I suspect that omitTermFreqAndPositions is irrelevant....

Erick

On Fri, Feb 12, 2010 at 8:28 PM, Kevin Osborn <os...@yahoo.com> wrote:

> I am seeing this in several of my fields. I have something like "Samsung
> X150" or "Nokia BH-212". And my query will not match on X150 or BH-212.
>
> So, my query is something like +model:(Samsung X150). Through debugQuery, I
> see that this gets converted to +(model:samsung model:"x 150"). It
> matches on Samsung, but not X150. A simple query like model:BH-212
> simply fails. model:BH212 also fails.

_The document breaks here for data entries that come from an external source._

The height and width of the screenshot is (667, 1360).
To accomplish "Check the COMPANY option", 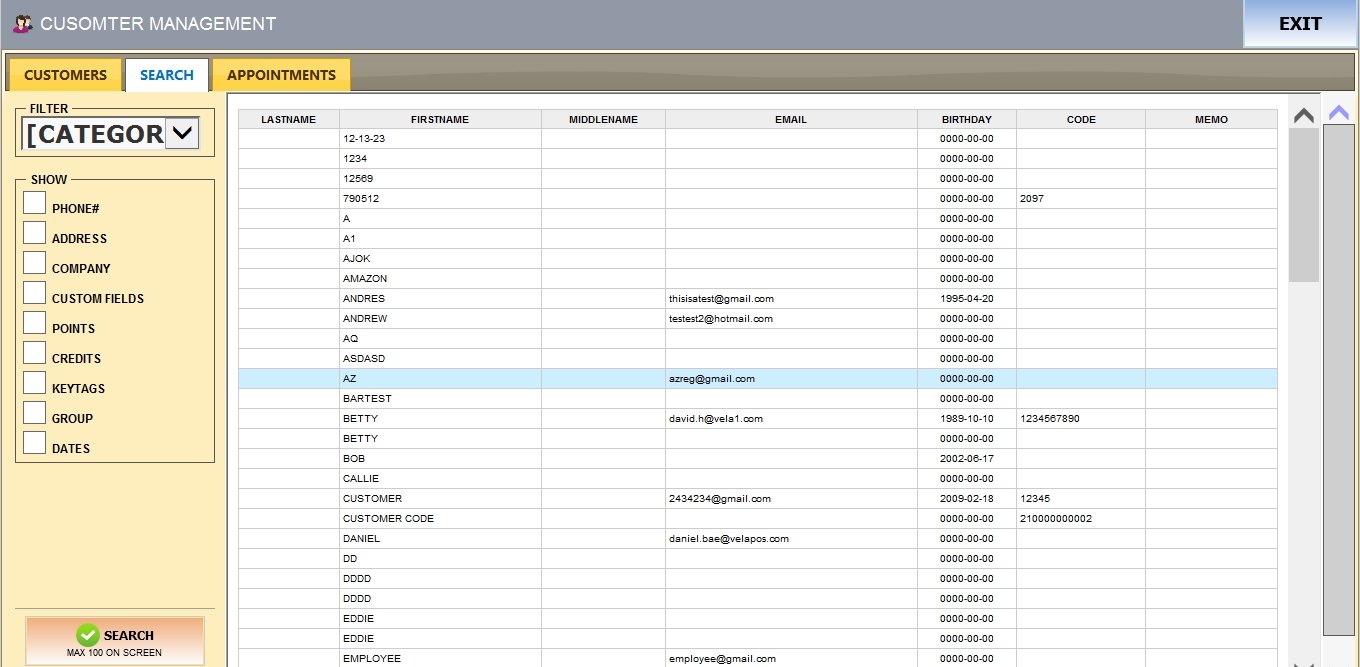I will click(x=35, y=263).
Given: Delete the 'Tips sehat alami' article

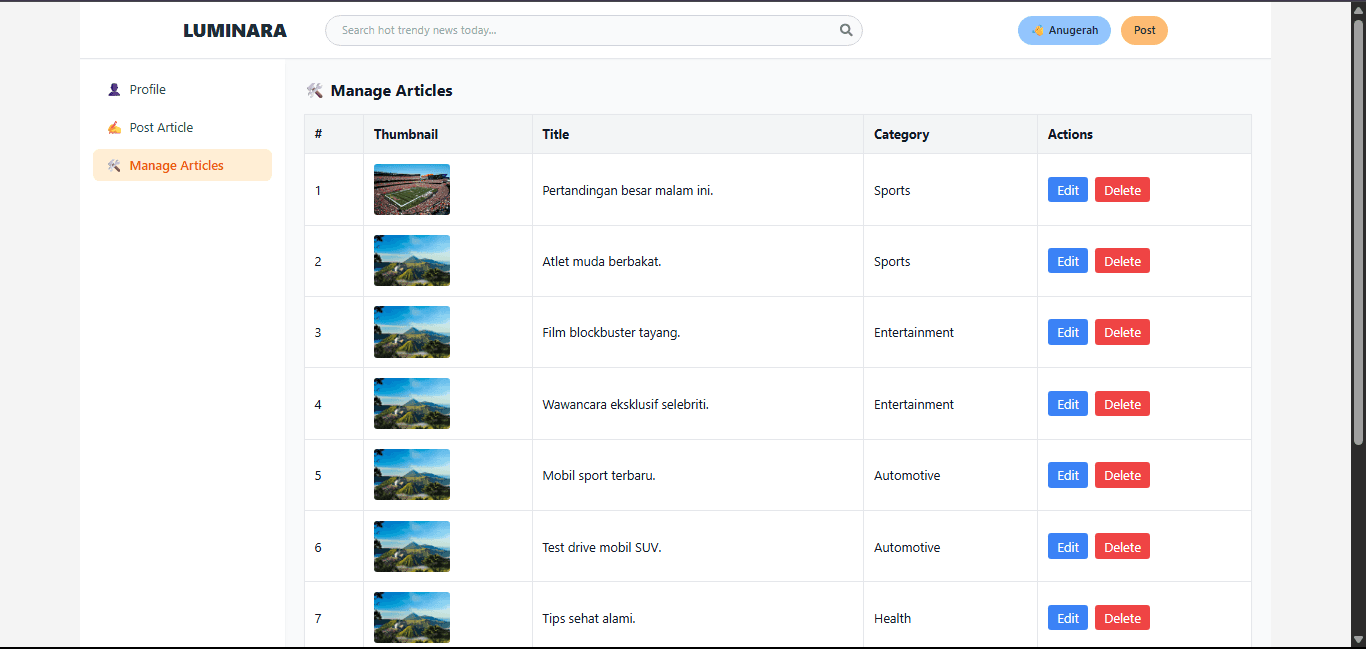Looking at the screenshot, I should pyautogui.click(x=1122, y=618).
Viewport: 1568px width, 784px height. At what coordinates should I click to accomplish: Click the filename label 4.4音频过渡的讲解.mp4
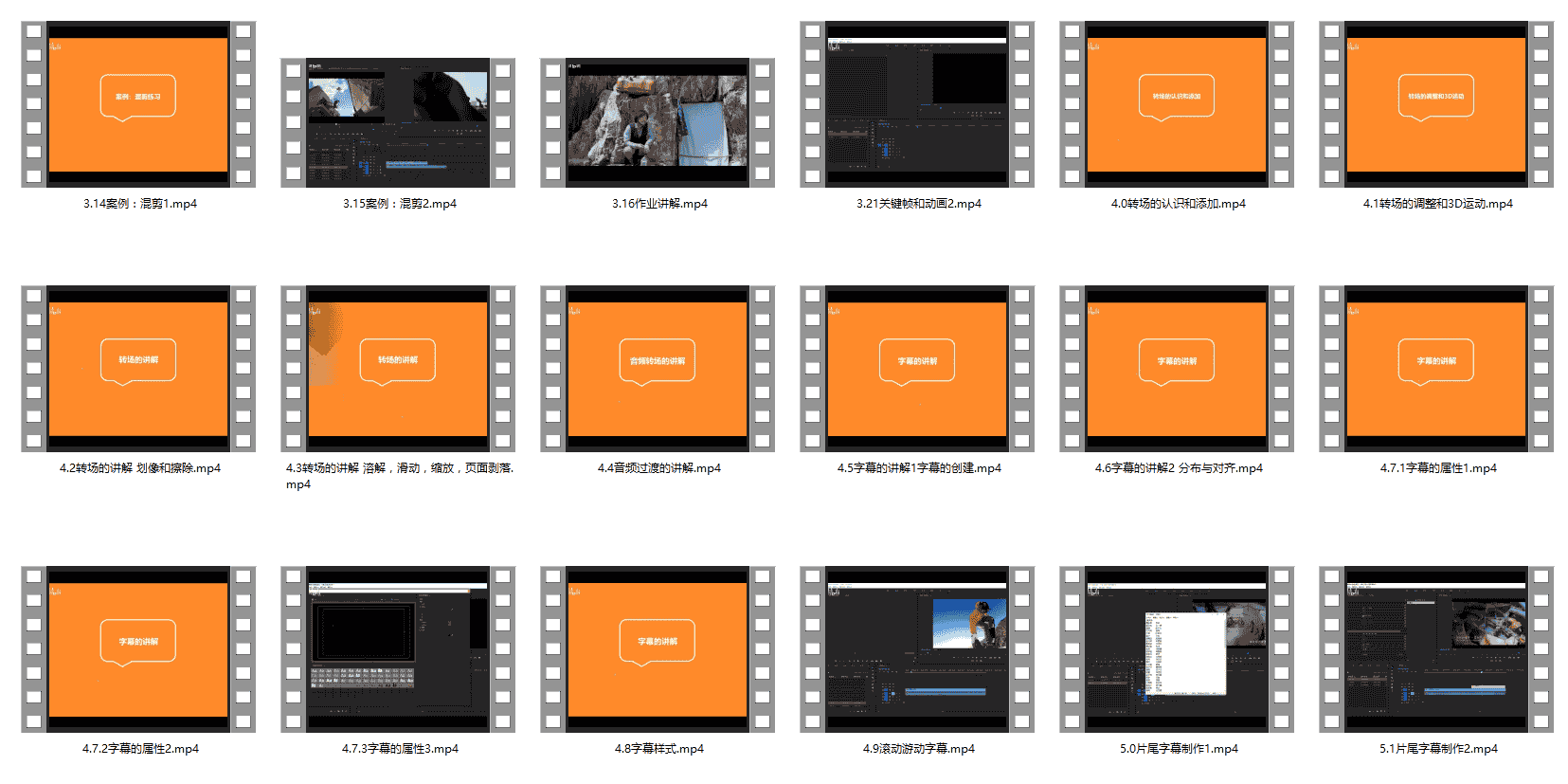tap(658, 468)
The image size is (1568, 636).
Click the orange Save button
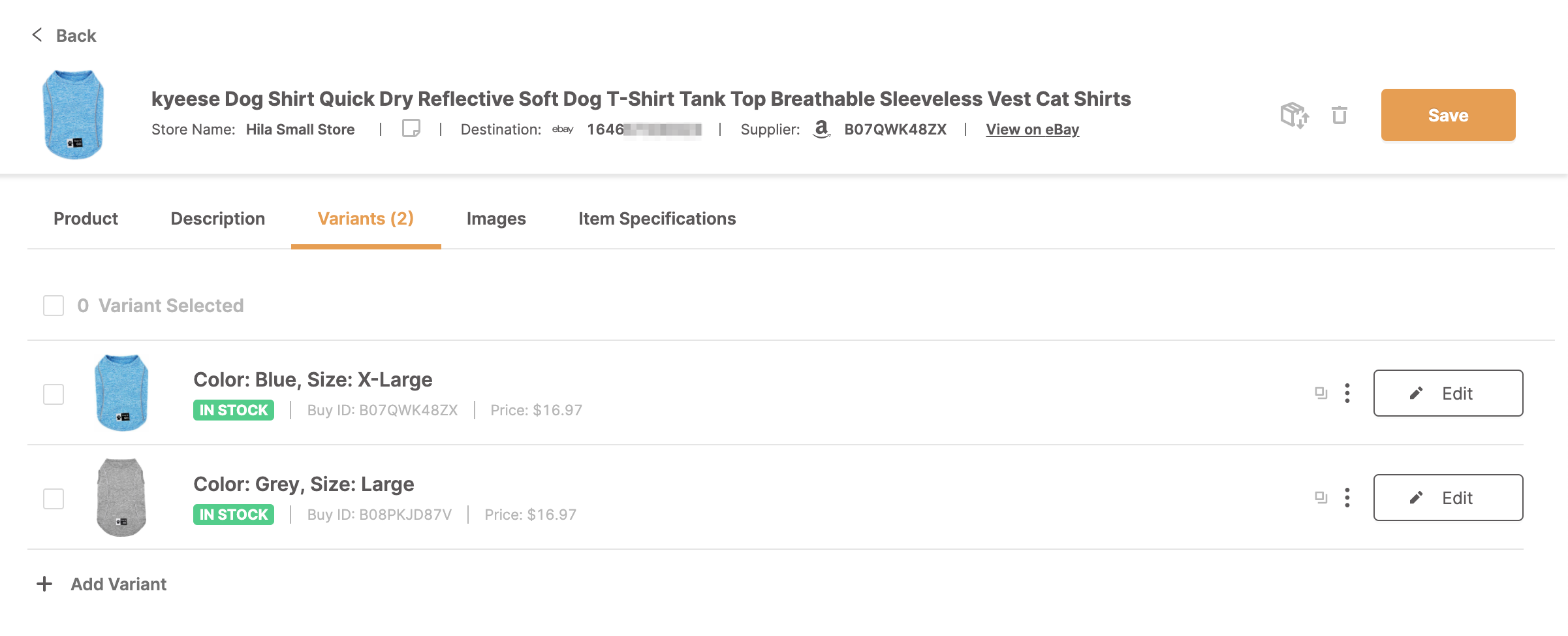1449,115
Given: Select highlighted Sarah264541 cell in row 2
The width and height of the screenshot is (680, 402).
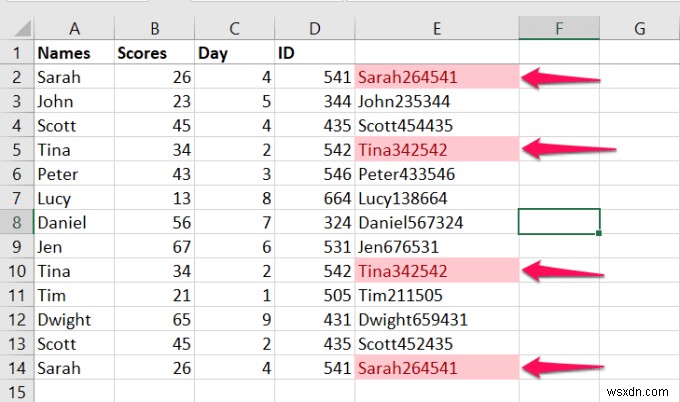Looking at the screenshot, I should point(436,77).
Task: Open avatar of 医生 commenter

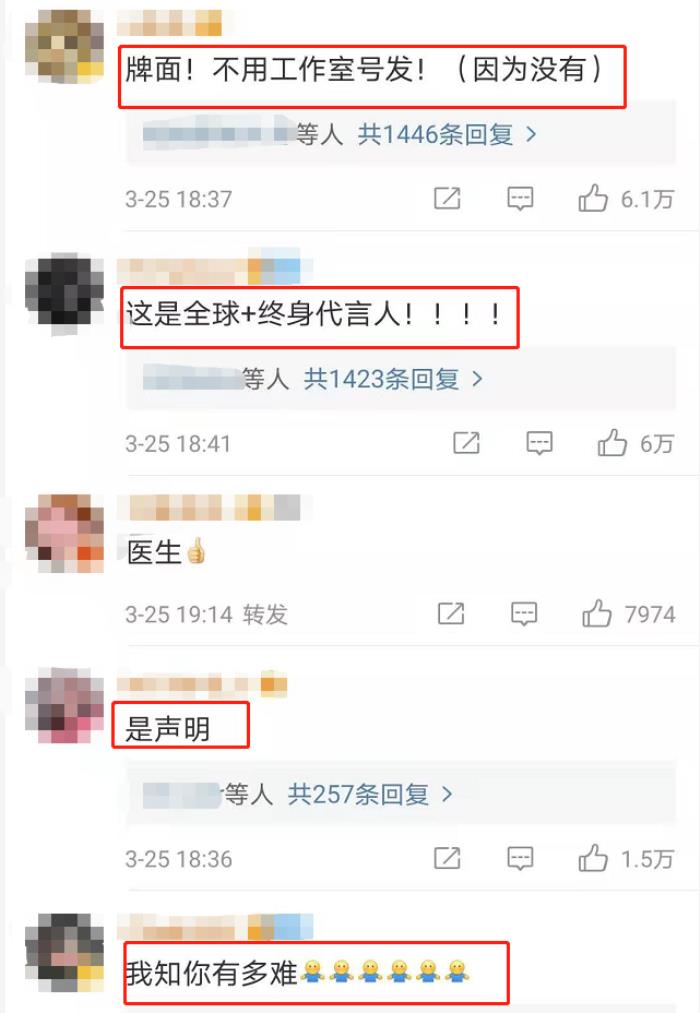Action: click(65, 533)
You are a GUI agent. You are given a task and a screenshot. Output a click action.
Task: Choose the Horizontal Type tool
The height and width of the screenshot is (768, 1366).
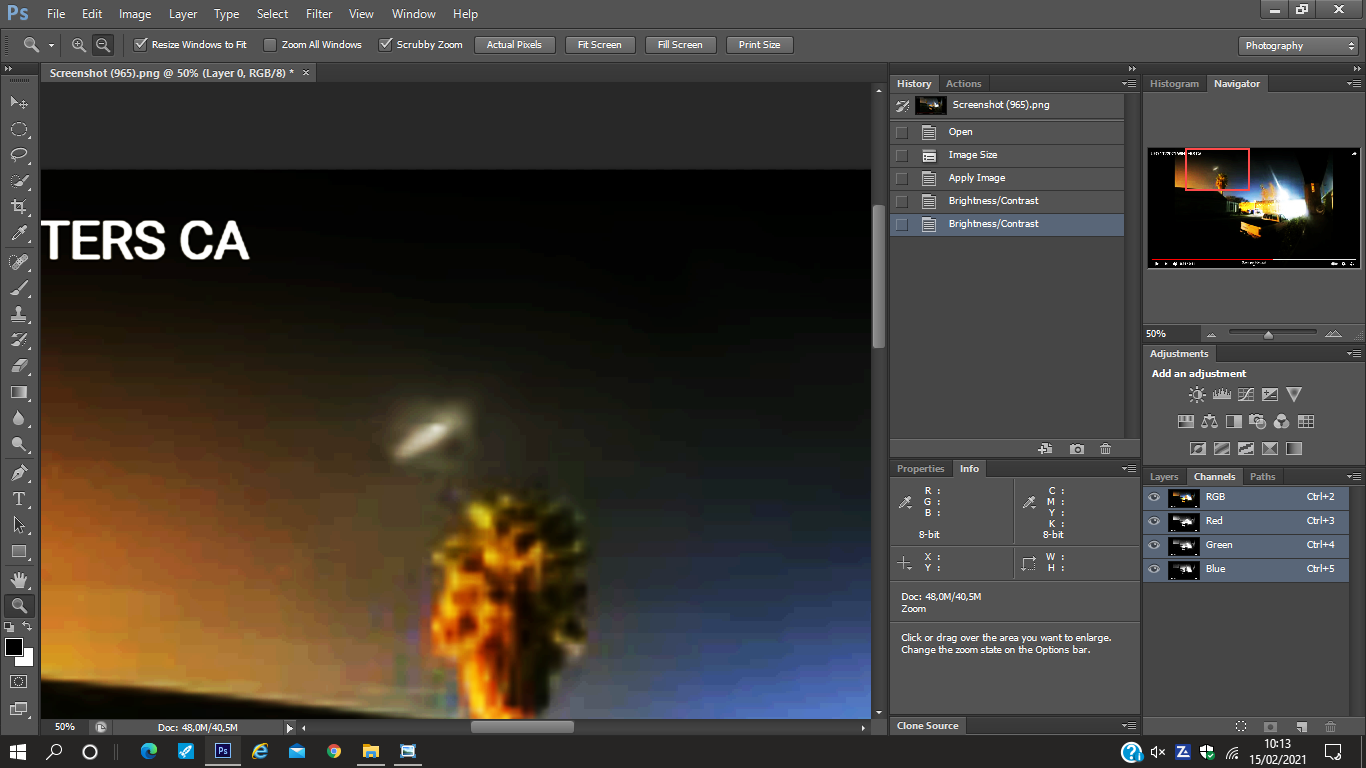(x=18, y=499)
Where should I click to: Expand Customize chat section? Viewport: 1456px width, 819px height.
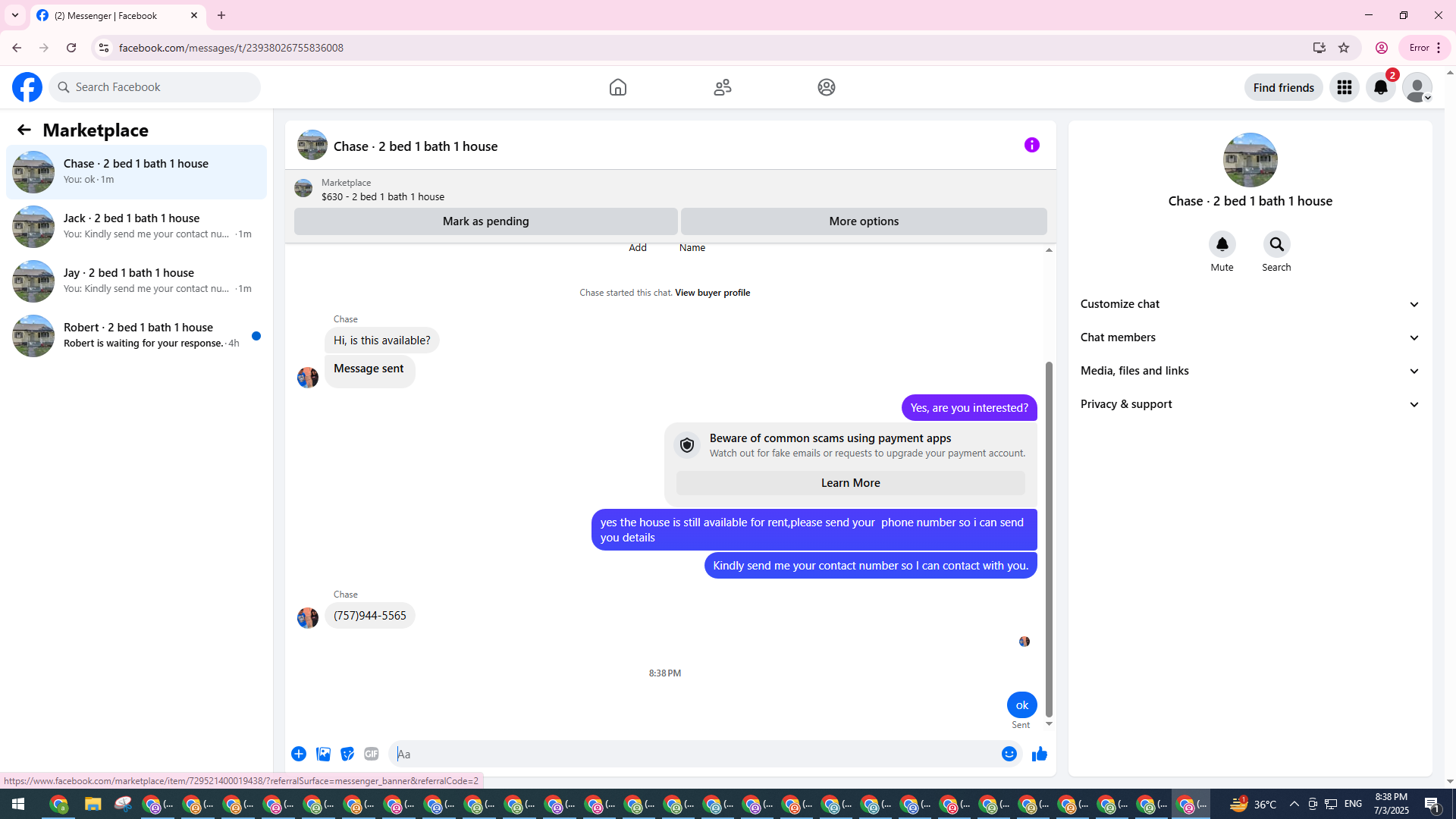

The only query that seems to work
> is model:(BH 212).
>
> Here is the schema for that field:
>
> <fieldType name="text" class="solr.TextField" positionIncrementGap="100" >
>      <analyzer type="index">
>        <tokenizer
> class="solr.WhitespaceTokenizerFactory"/>
>        <filter class="solr.SynonymFilterFactory"
> synonyms="index_synonyms.txt" ignoreCase="true" expand="true" />
>        <filter class="solr.StopFilterFactory" ignoreCase="true"
> words="stopwords.txt" enablePositionIncrements="true" />
>
> <filter class="solr.WordDelimiterFilterFactory" splitOnCaseChange="1"
> generateWordParts="1" generateNumberParts="1" catenateWords="1"
> catenateNumbers="1" catenateAll="1" />
>        <filter
> class="solr.LowerCaseFilterFactory" />
>        <filter
> class="com.lucidimagination.solrworks.analysis.LucidKStemFilterFactory"
> protected="protwords.txt" />
>        <filter
> class="solr.RemoveDuplicatesTokenFilterFactory" />
>
> </analyzer>
>      <analyzer type="query">
>        <tokenizer
> class="solr.WhitespaceTokenizerFactory" />
>        <filter
> class="solr.SynonymFilterFactory" synonyms="query_synonyms.txt"
> ignoreCase="true" expand="true" />
>        <filter
> class="solr.StopFilterFactory" ignoreCase="true" words="stopwords.txt"
> />
>        <filter class="solr.WordDelimiterFilterFactory"
> splitOnCaseChange="1" generateWordParts="1" generateNumberParts="1"
> catenateWords="0" catenateNumbers="0" catenateAll="0" />
>
> <filter class="solr.LowerCaseFilterFactory" />
>
> <filter
> class="com.lucidimagination.solrworks.analysis.LucidKStemFilterFactory"
> protected="protwords.txt" />
>        <filter class="solr.RemoveDuplicatesTokenFilterFactory" />
>      </analyzer>
>    </fieldType>
>
> <field
> name="model" type="text" indexed="true" stored="true" omitNorms="true"
> omitTermFreqAndPositions="true" />
>
> Any ideas? According to the analyzer, I would expect the phrase "BH-212" to
> match on "bh" and
> "212". Or am I missing something?
>
> Also, is there anyway to tell the parser to not convert "X150" into a
> phrase query. I have some cases when it would be more useful to turn it into
> +(X 150).
>
>
>
>